Por Financial Times
01/09/2022 05h02 Atualizado há 4 horas
Os chilenos votarão no domingo se adotarão ou não uma radical nova Constituição. O que está em jogo é o modelo econômico de um dos mercados emergentes mais bem-sucedidos do mundo. Os presságios não são bons.
Nos últimos 30 anos, o Chile foi amplamente mostrado como um exemplo. Os investidores adoravam seu crescimento persistente, sua legislação estável e previsível e seu governo tecnocrata. Mas os esplêndidos números da economia e de reduções da pobreza escondiam grandes defeitos. A desigualdade permanecia alta, e a saúde, educação e aposentadoria públicas, inadequadas. Uma sociedade marcada pela pouca mobilidade de classes e uma economia controlada, predominantemente, por famílias tradicionais limitavam as oportunidades para os que não tinham nascido em famílias ricas.
Manifestações estudantis eclodiram em 2006 e novamente em 2011-2013. Em outubro de 2019, a fúria da opinião pública transbordou, com semanas de manifestações. algumas violentas. A promessa do governo de formular uma Constituição para substituir a atual, da era de ditadura, contribuiu para convencer manifestantes a deixar de lado as barricadas.
Os chilenos encarregaram uma assembleia constituinte, eleita em 2021, de redigir a versão preliminar de uma nova Carta. A maioria dos cidadãos esperava que o documento preservasse a prosperidade, mas que inclinasse a balança na direção de um governo mais forte a fim de melhorar os serviços públicos e distribuir a riqueza de maneira mais justa. Isso não aconteceu.
Escolhida numa votação com baixo comparecimento de eleitores durante a pandemia, a Convenção Constitucional foi dominada pela extrema-esquerda. Uma grande facção de “independentes” se revelou ativistas radicais. O colegiado se mostrou não representativo da sociedade chilena, que é bem equilibrada entre esquerda e direita e costuma evitar extremos.
Após um ano de discussões, por vezes caóticas, a convenção produziu sua versão preliminar. Não é curta. A nova Carta se estende por 388 artigos e 57 disposições transitórias. Se aprovada, será uma das Constituições mais longas do mundo, mas também uma das mais vagas. Segundo a formulação preliminar, o governo, por exemplo, “reconhece e promove diálogo intercultural, horizontal e transversal entre as diferentes visões de mundo dos povos e nações”.

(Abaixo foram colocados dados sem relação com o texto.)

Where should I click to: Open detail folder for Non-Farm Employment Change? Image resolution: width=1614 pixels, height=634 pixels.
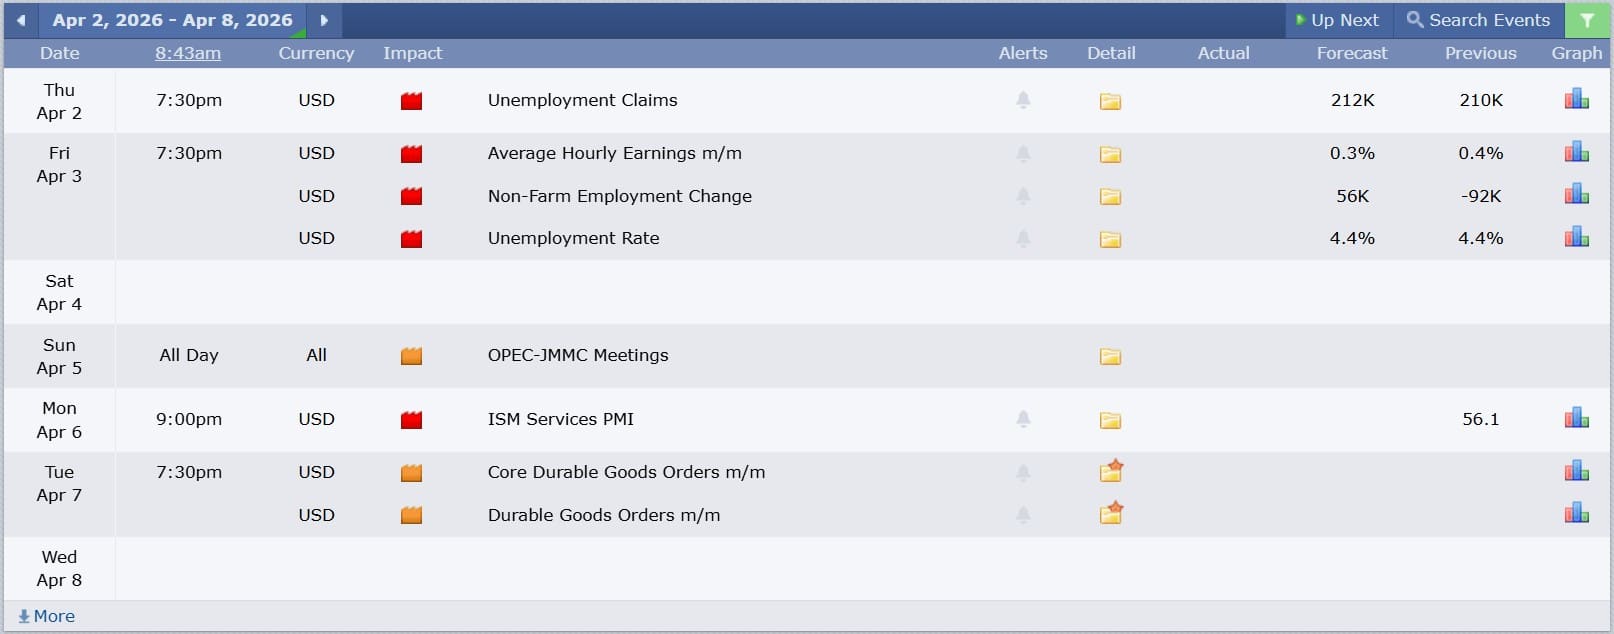click(x=1110, y=197)
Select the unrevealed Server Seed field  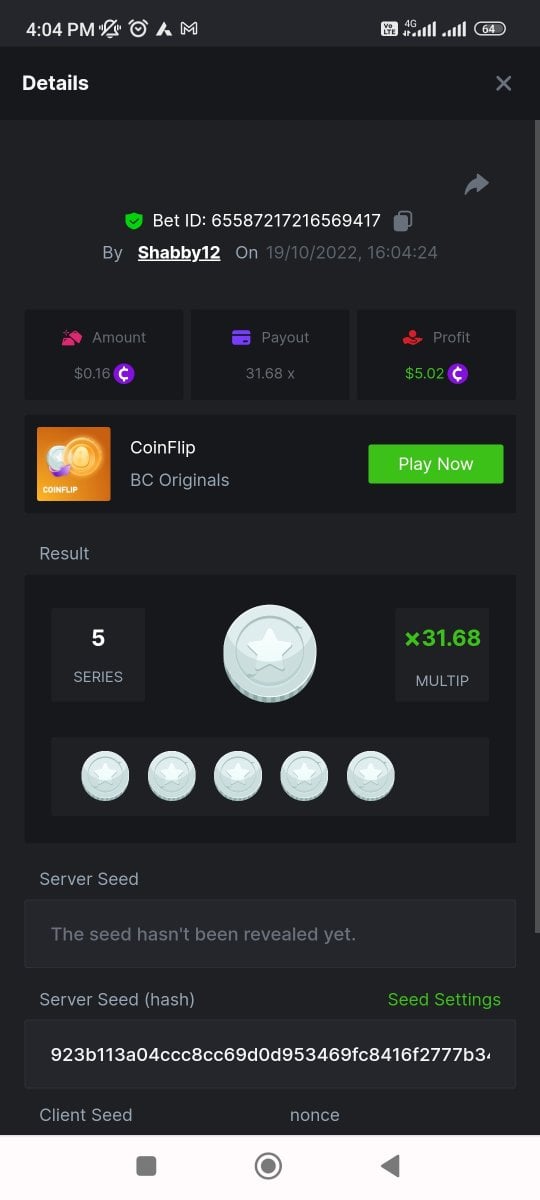pyautogui.click(x=270, y=934)
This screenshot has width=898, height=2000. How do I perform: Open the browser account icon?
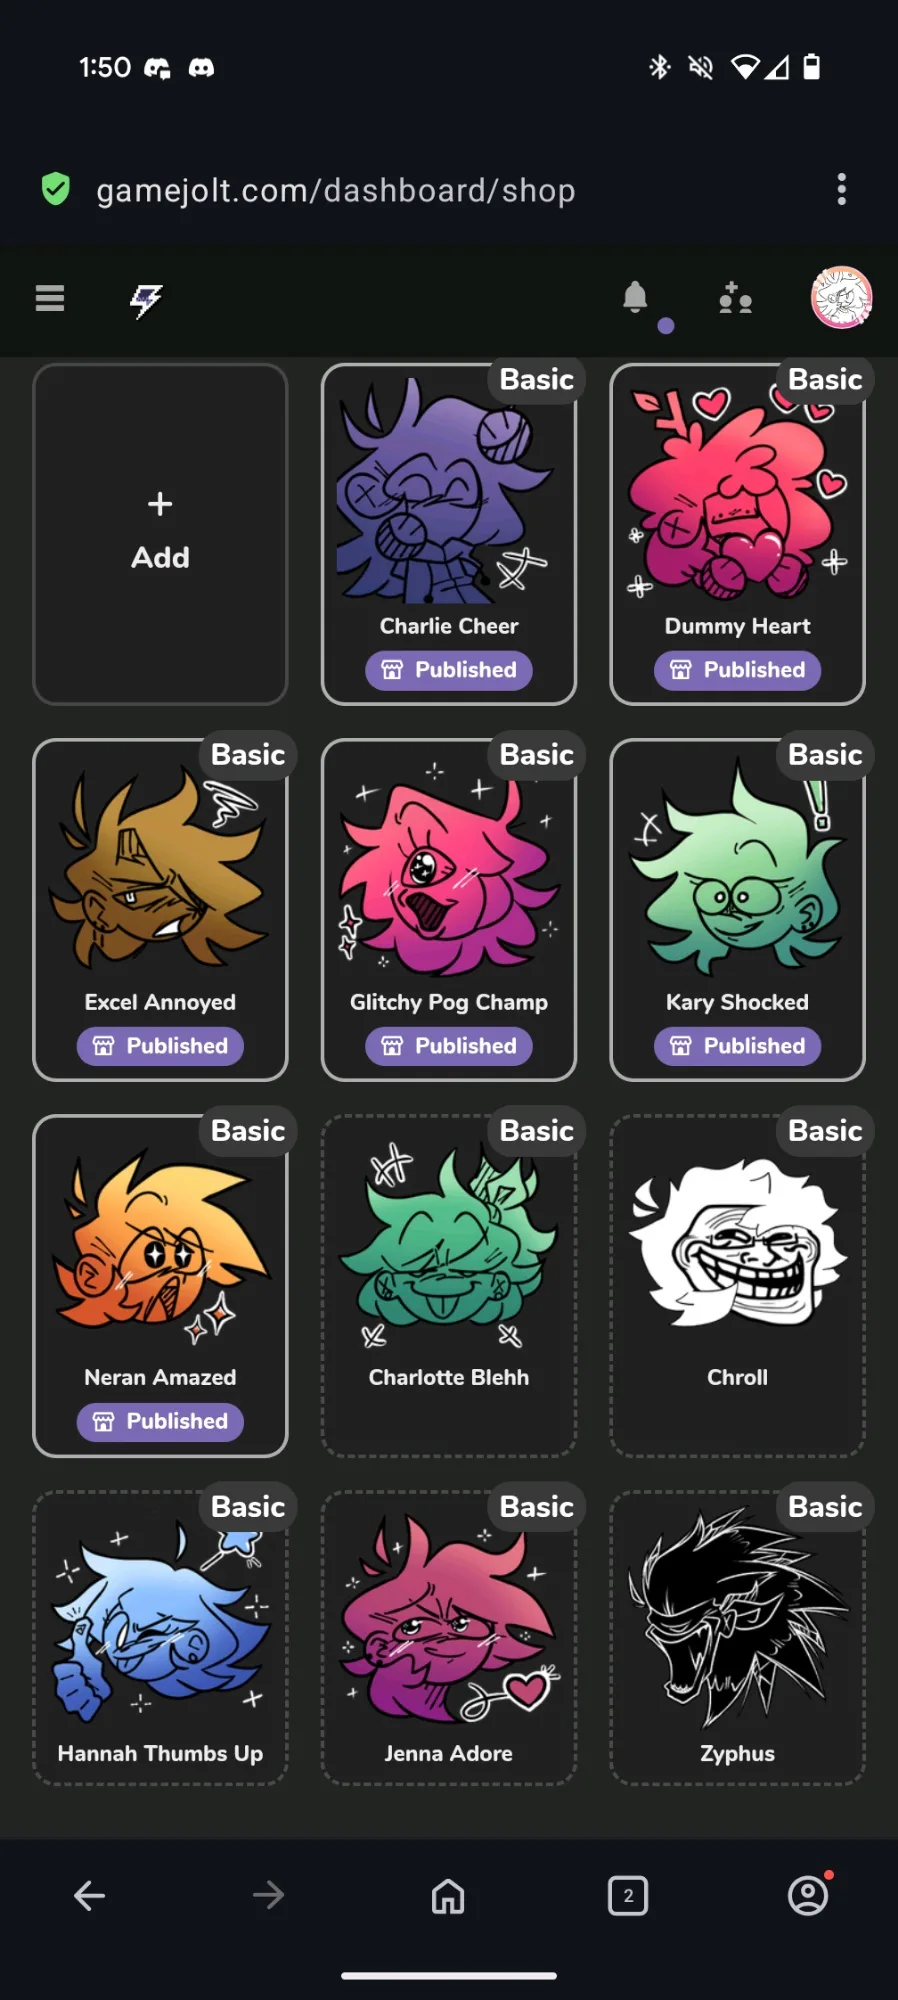[808, 1895]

Uma longa lista de responsabilidades do governo abarca o desenvolvimento da herança culinária do Chile e a criação de mídia regional. O governo garantiria os direitos dos cidadãos a desenvolver suas personalidades e projetos de vida. No geral, o texto parece mais um longo manifesto político do que uma decantação sucinta de direitos fundamentais.
E, o que é preocupante para os agentes econômicos, o documento corrói direitos de propriedade e balcanizaria o Chile em um Estado “plurinacional, intercultural, regional e ecológico”, inclusive com territórios autônomos dotados de Judiciários próprios. Substitui o Senado por uma “câmara de regiões” enfraquecida, retirando freios e contrapesos vitais.
O Chile é o maior produtor mundial de cobre e o segundo exportador global de lítio. Mas o projeto de Constituição cria tanta incerteza legal que ameaça dissuadir a entrada dos grandes investimentos necessários para a exploração de novas minas.
Alarmados por seu radicalismo e sofrendo uma aguda retração econômica, os chilenos se voltaram contra a nova Constituição. Pesquisas mostram uma ligeira maioria que a recusa (embora a credibilidade desses números seja incerta). Gabriel Boric, o presidente esquerdista, é favorável à nova Carta, mas prometeu formular emendas. Isso não corrigirá o maior problema: o de que falta ao texto preliminar o amplo apoio necessário para um documento basilar. Os investidores deram seu veredicto: a moeda chilena desvalorizou-se mais rapidamente no período de um ano encerrado em julho do que a qualquer outro país da região, tendência exacerbada ainda pelo baixo preço do cobre.
Há amplo consenso no Chile de que uma nova Constituição é necessária. Esta versão preliminar, altamente defeituosa, não é a solução. Orientar o Congresso a nomear uma nova Convenção Constitucional seria um caminho melhor. Ela teria maior probabilidade de engendrar a prosperidade futura e a sociedade mais justa tão justamente almejada pelos chilenos.